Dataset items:
+-------+

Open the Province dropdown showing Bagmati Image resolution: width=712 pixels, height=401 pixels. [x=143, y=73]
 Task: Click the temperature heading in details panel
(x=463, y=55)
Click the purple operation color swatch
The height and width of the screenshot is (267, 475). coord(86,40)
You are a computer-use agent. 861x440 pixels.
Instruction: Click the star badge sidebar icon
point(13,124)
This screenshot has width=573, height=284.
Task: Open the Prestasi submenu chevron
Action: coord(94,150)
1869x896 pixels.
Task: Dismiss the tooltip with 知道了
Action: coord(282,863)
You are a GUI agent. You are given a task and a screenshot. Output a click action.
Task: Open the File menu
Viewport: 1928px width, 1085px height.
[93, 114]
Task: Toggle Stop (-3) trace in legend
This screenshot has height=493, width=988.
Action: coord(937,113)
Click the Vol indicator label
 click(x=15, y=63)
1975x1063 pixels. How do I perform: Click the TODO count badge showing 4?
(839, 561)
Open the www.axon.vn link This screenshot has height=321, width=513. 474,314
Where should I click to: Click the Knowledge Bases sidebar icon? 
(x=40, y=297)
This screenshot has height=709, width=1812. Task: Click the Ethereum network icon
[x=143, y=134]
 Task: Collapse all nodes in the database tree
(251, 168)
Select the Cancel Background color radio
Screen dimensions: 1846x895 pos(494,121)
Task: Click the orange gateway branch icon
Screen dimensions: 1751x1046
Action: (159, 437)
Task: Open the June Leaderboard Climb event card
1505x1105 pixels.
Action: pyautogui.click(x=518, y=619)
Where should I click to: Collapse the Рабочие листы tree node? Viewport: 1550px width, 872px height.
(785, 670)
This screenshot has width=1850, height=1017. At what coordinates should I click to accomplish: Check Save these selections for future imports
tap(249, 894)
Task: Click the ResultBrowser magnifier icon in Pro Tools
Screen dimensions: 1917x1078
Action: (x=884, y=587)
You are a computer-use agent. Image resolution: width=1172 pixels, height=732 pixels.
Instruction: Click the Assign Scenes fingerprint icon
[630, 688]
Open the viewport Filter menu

+-------+

(Task details) Provide the count of lines in the records above that hold the word "computer", with no other text.

(Worked solution) 2